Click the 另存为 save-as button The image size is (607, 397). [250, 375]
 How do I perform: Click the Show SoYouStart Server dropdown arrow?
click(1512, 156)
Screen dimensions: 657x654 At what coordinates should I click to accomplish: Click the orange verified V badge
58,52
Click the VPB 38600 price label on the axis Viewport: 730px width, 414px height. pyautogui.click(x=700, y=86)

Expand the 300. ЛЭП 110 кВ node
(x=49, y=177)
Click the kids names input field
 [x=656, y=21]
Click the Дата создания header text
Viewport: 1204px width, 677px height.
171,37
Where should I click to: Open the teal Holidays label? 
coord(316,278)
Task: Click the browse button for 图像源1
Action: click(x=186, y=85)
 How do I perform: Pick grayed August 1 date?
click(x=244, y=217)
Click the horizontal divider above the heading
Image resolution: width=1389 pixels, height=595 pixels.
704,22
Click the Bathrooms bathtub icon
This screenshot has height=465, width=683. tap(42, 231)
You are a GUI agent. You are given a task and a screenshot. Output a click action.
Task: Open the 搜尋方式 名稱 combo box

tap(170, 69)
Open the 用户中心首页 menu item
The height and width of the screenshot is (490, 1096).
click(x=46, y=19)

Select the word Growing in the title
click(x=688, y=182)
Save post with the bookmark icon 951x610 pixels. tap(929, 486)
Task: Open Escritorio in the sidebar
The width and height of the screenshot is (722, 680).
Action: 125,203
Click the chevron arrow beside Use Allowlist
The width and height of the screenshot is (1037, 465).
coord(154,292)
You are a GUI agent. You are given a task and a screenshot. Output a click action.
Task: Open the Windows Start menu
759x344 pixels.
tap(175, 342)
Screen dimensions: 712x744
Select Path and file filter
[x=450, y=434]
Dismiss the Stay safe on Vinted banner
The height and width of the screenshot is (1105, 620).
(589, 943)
-----
= Problem statement =
An exact copy of every record above is needed. Write it out word for word.

= Answer area =
Click the 另存为 save-as button The image size is (607, 397). [250, 375]
 How do I perform: Click the Show SoYouStart Server dropdown arrow?
click(1512, 156)
Screen dimensions: 657x654 At what coordinates should I click to accomplish: Click the orange verified V badge
58,52
Click the VPB 38600 price label on the axis Viewport: 730px width, 414px height. pyautogui.click(x=700, y=86)

Expand the 300. ЛЭП 110 кВ node
(x=49, y=177)
Click the kids names input field
 [x=656, y=21]
Click the Дата создания header text
Viewport: 1204px width, 677px height.
171,37
Where should I click to: Open the teal Holidays label? 
coord(316,278)
Task: Click the browse button for 图像源1
Action: click(x=186, y=85)
 How do I perform: Pick grayed August 1 date?
click(x=244, y=217)
Click the horizontal divider above the heading
Image resolution: width=1389 pixels, height=595 pixels.
704,22
Click the Bathrooms bathtub icon
This screenshot has height=465, width=683. tap(42, 231)
You are a GUI agent. You are given a task and a screenshot. Output a click action.
Task: Open the 搜尋方式 名稱 combo box

tap(170, 69)
Open the 用户中心首页 menu item
The height and width of the screenshot is (490, 1096).
click(x=46, y=19)

Select the word Growing in the title
click(x=688, y=182)
Save post with the bookmark icon 951x610 pixels. tap(929, 486)
Task: Open Escritorio in the sidebar
The width and height of the screenshot is (722, 680).
Action: 125,203
Click the chevron arrow beside Use Allowlist
The width and height of the screenshot is (1037, 465).
coord(154,292)
You are a GUI agent. You are given a task and a screenshot. Output a click action.
Task: Open the Windows Start menu
759x344 pixels.
tap(175, 342)
Screen dimensions: 712x744
Select Path and file filter
[x=450, y=434]
Dismiss the Stay safe on Vinted banner
The height and width of the screenshot is (1105, 620).
(589, 943)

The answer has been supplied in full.